**REQUIREMENT**. Repeat precisely the span of lines below that opens with the line containing "You are a computer-use agent." and closes with the line containing "Instruction: Click the", both included.

**DATA SECTION**.
*****

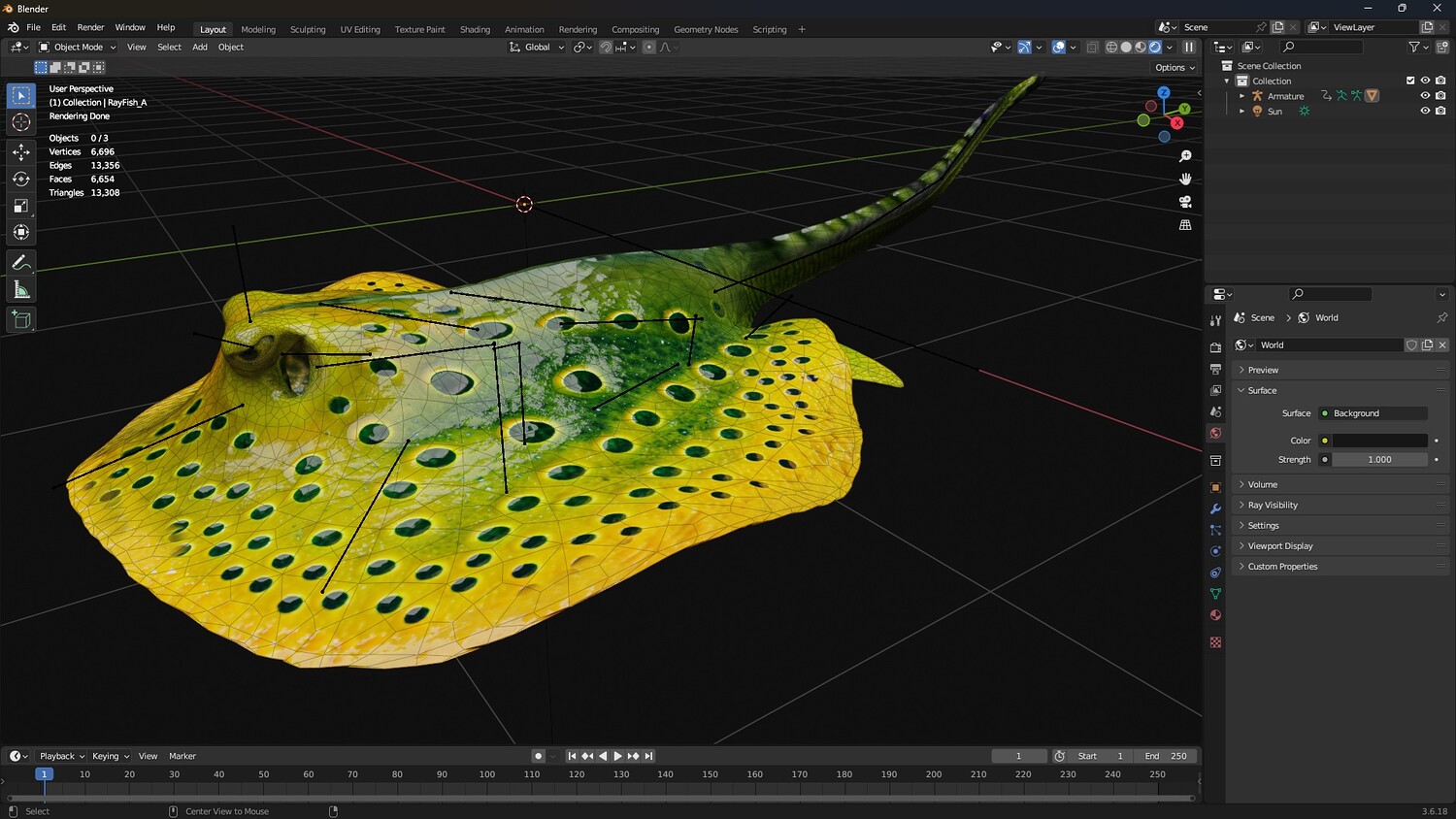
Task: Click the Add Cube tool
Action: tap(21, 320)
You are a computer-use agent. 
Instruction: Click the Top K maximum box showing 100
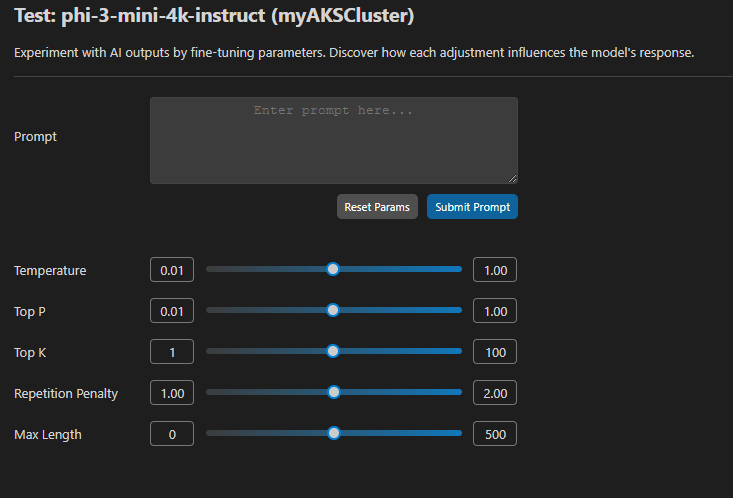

*****

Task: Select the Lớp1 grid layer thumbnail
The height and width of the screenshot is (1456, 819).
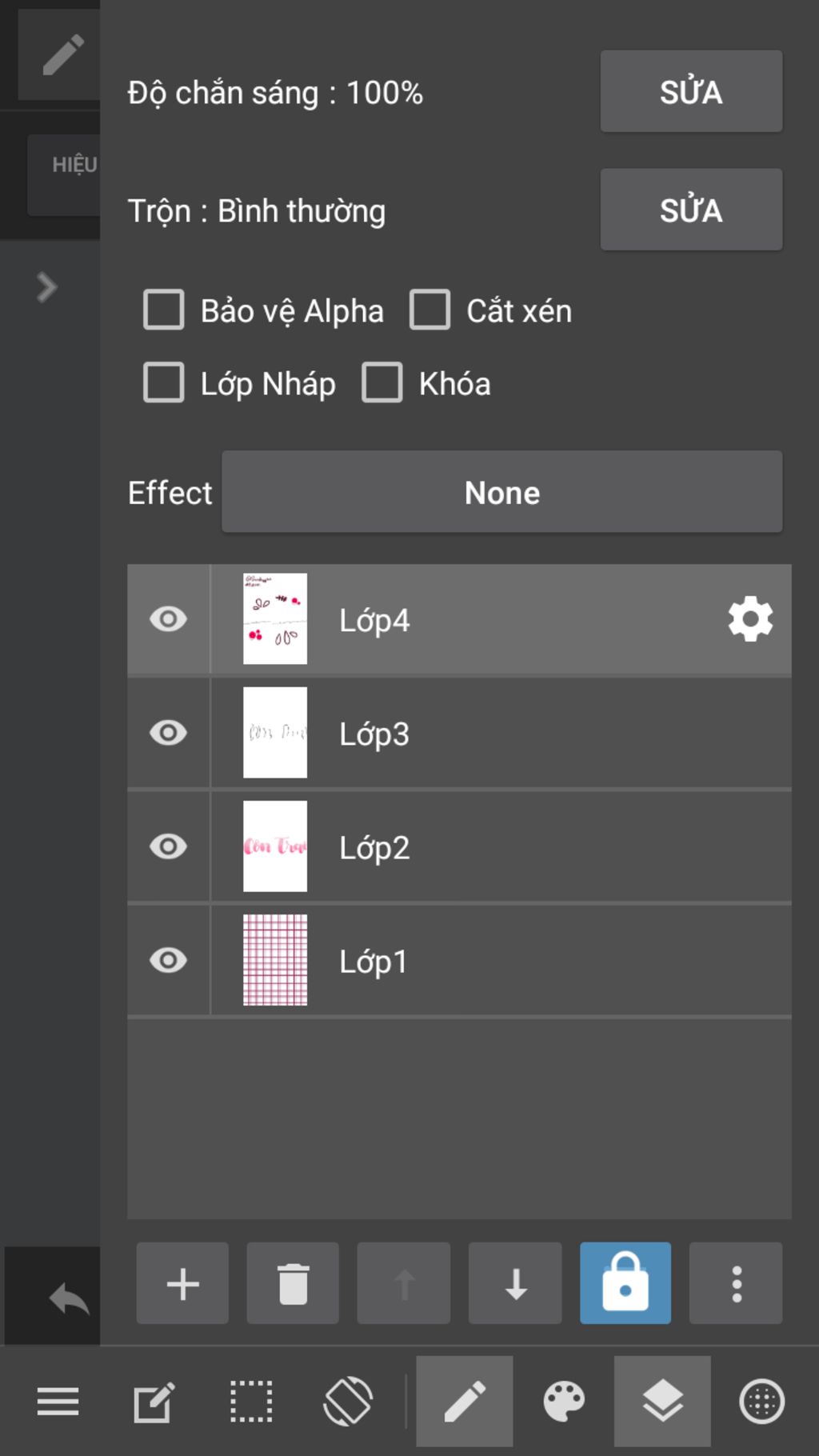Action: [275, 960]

*****

**YOUR SOLUTION**.
You are a computer-use agent. 
Instruction: Click the Top K maximum box showing 100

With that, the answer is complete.